Stored data:
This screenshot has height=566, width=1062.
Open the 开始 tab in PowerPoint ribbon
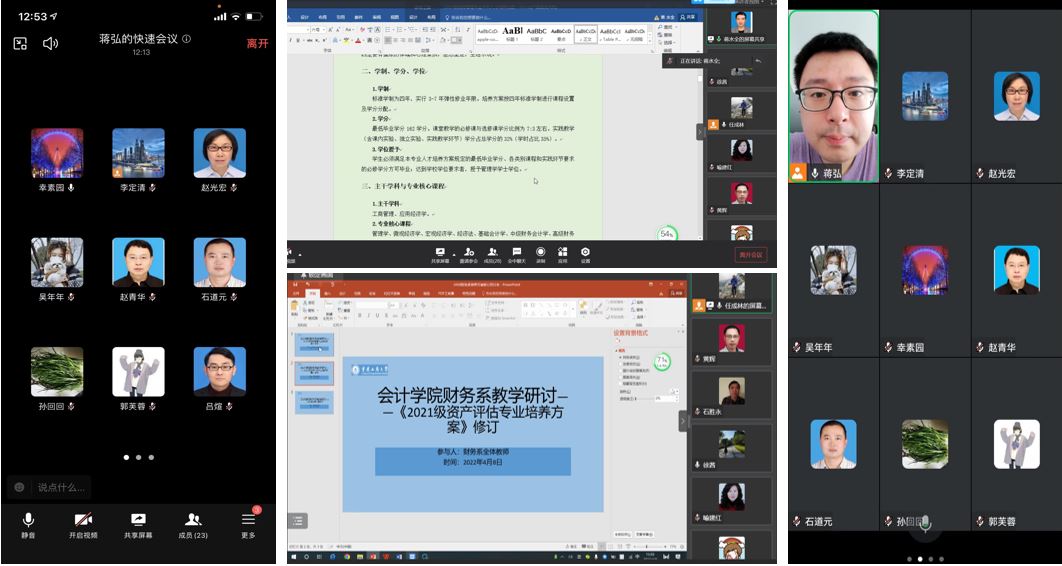[310, 293]
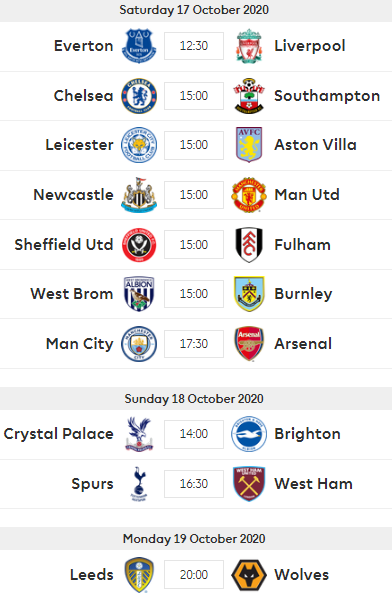This screenshot has width=392, height=598.
Task: Click the Everton club crest
Action: pos(139,46)
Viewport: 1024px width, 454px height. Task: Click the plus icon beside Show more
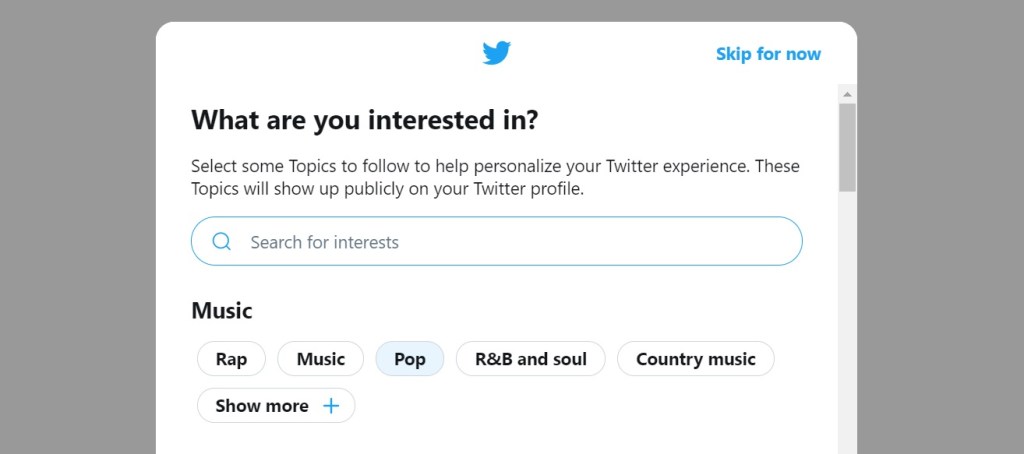[x=331, y=406]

#### Exercise requirements
Apart from the pictures, write every entry out again exactly.

#### Reply
This screenshot has height=566, width=1062.
Open the 开始 tab in PowerPoint ribbon
[310, 293]
This screenshot has width=392, height=598.
Task: Click the Everton club crest
Action: pos(139,46)
Viewport: 1024px width, 454px height. Task: Click the plus icon beside Show more
[x=331, y=406]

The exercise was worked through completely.